節選段落:
◇ ◇ ◇ ◇ ◇ ◇ ◇
個人認為平坂讀筆下最成熟、圓滿而出色的作品,是只有兩集的輕小說《截稿日之前,百合的進度特別快》。這部與《如果有妹妹就好了。》共享同一世界觀,同樣以輕小說創作為主題的作品,最後留下了此一結語:應當以「lightness to resist rightness」,以輕逸對抗正確。而這句話出自作品裡的輕小說作家一角海老原優佳理之口,而這個角色亦是平坂讀自言,如同本人化身般的存在。

輕小說本身就是一個相當商業化的類型,在整個文學體系中大概只能被劃分為主流的一方,而非邊緣的一側。但平坂讀的志向,就是要讓筆下的輕小說成為主流的邊緣,並以輕小說之輕對抗現實;而他的對抗方法也是輕逸的,是希望藉輕小說的娛樂風格側寫、反映,以至祝福現實。《怪人的沙拉碗》也是如此 — 如果沒有從異世界來的人們,落魄的作家將沒法再提筆書寫小說、被丟下的追夢少女將無法繼續追趕樂隊之夢、被霸凌的女孩將無法自力脫離困境、有著正義理想的偵探將無法成為英雄,也無法讓不信任愛情與親密關係的他,終能負起與接受親情之愛。
◇ ◇ ◇ ◇ ◇ ◇ ◇
資料條目:
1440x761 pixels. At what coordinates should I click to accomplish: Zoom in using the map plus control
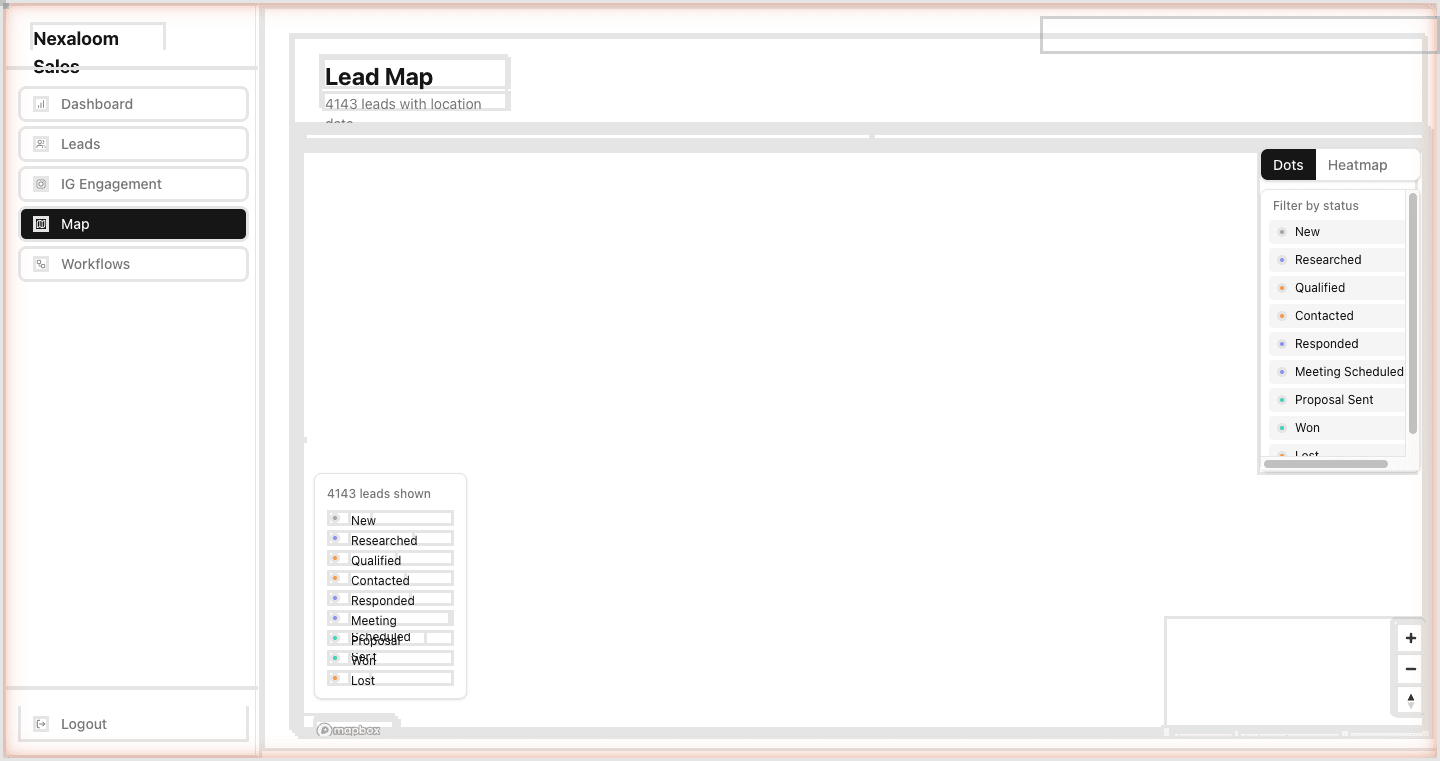coord(1410,637)
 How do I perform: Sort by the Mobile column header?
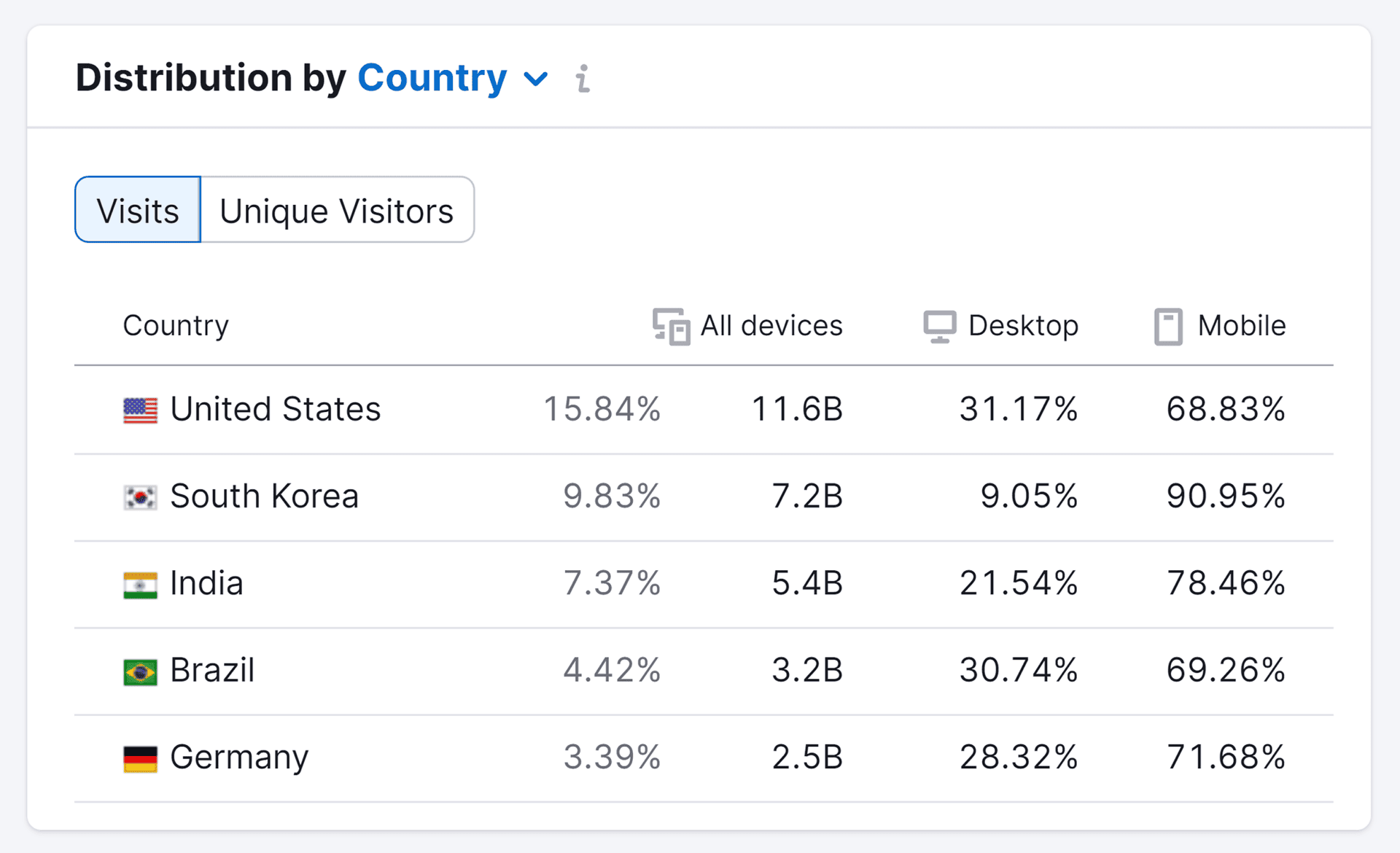tap(1242, 325)
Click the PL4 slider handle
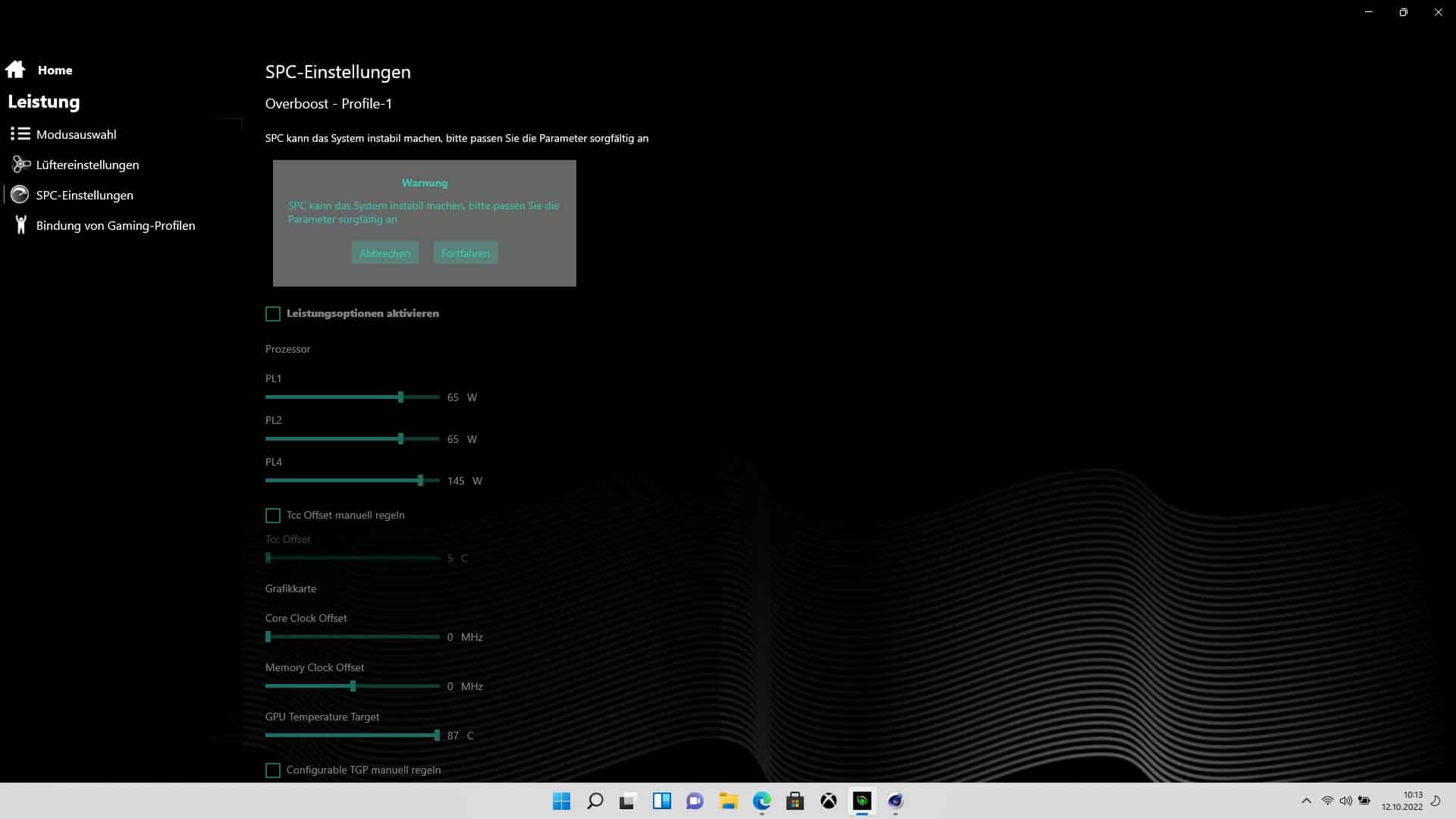Viewport: 1456px width, 819px height. [420, 481]
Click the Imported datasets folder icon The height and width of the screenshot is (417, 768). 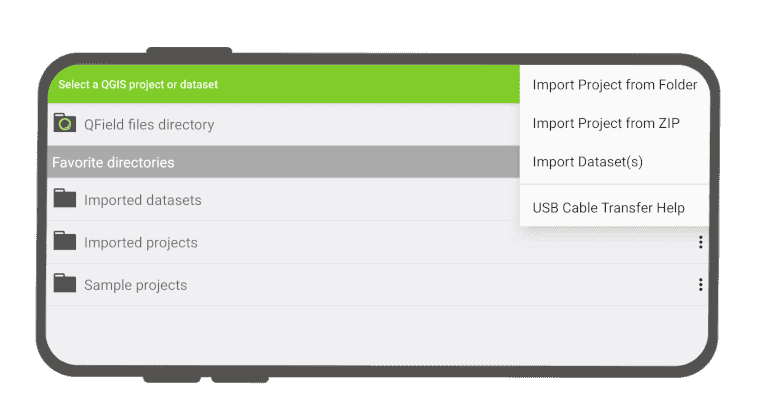pos(65,199)
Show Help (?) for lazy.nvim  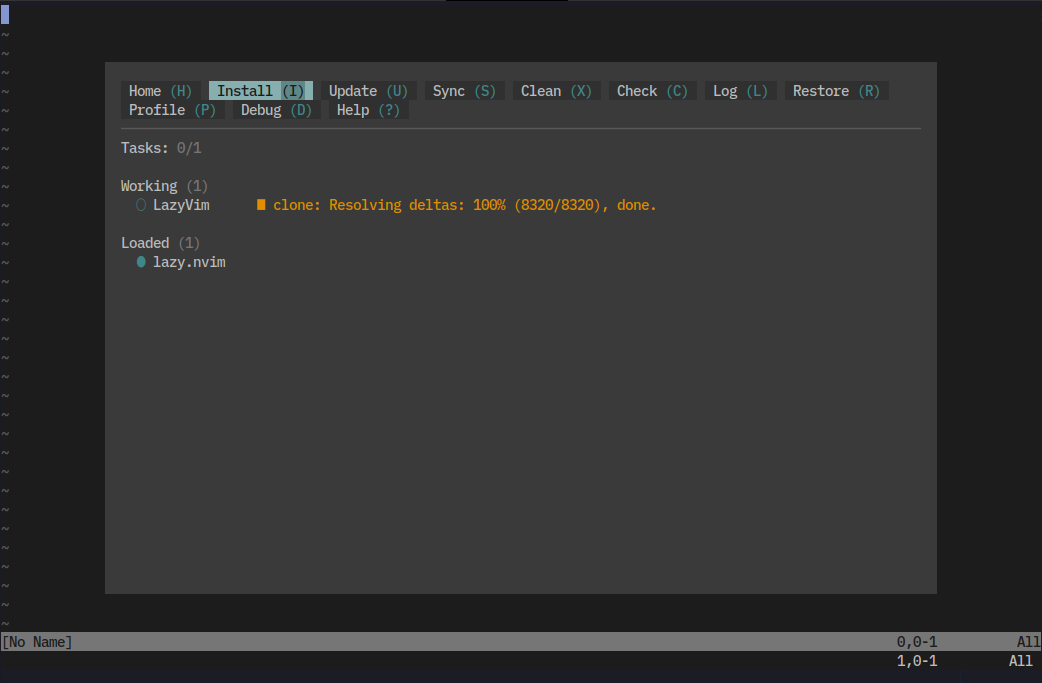click(368, 110)
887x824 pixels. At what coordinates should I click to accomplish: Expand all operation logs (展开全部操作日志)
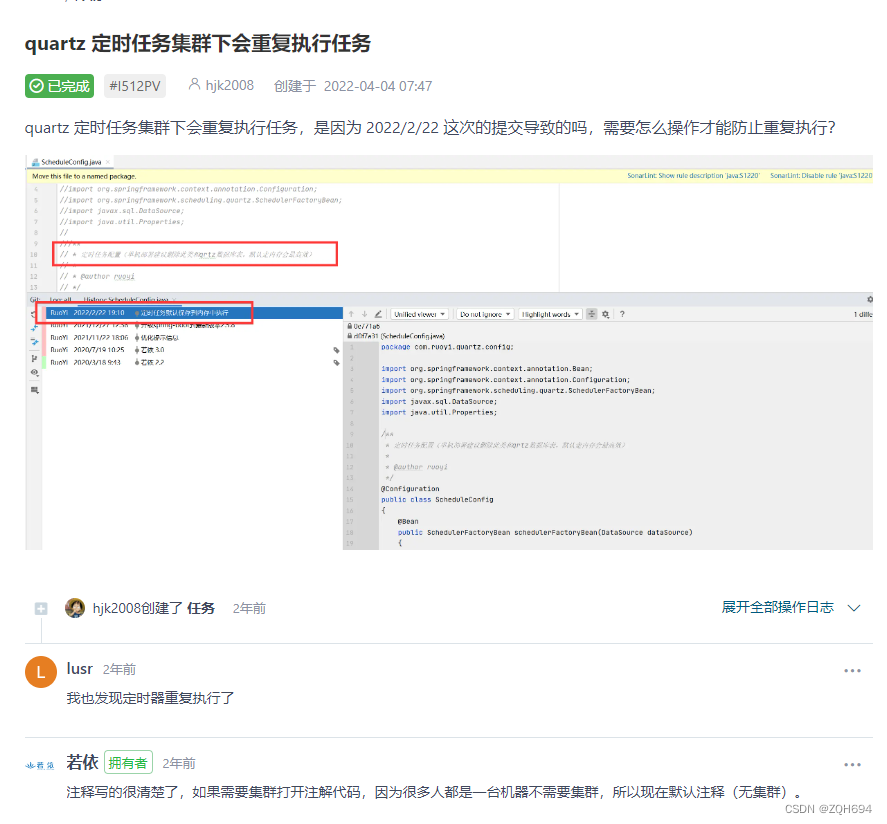(777, 607)
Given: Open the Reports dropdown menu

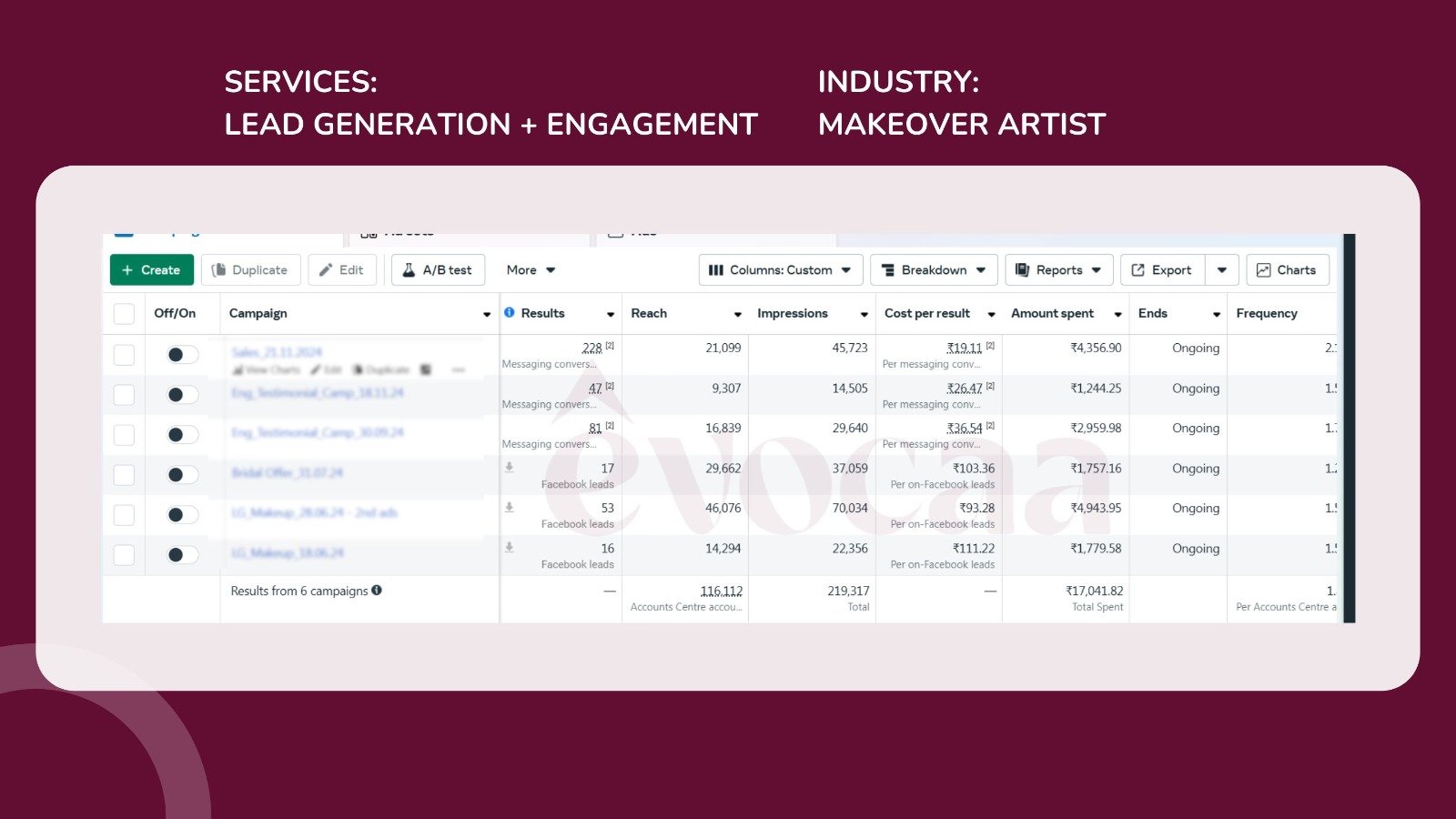Looking at the screenshot, I should point(1058,270).
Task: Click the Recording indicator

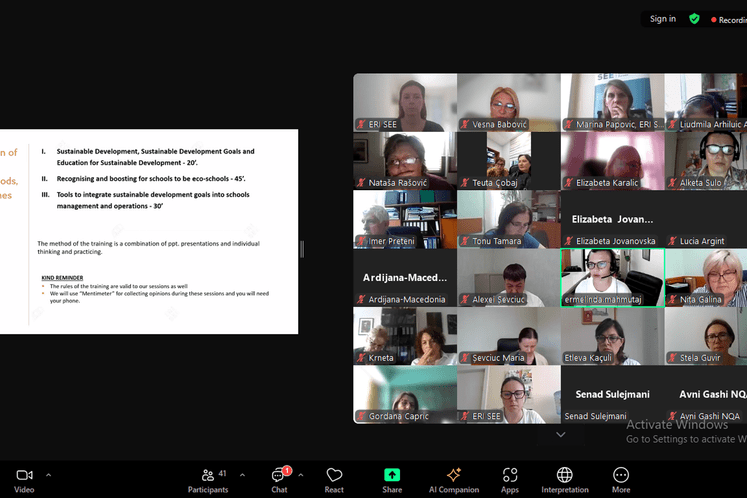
◇ ◇ ◇ ◇ ◇ ◇ ◇
任務說明:
從最後一句之後續寫這篇評論平坂讀輕小說的文字。

任務輸出:
平坂讀在原作《怪人的沙拉碗》的第一集後記中,解釋過為何會寫下這個標題。但我希望延伸「沙拉碗」的譬喻作為本文收結:這部作品就是一道以「怪人」為材料的沙拉,口感輕盈、口味清新,也有點營養─就是這樣的一道或非主菜,但就是能讓人隨時都吃得下一口的輕巧料理。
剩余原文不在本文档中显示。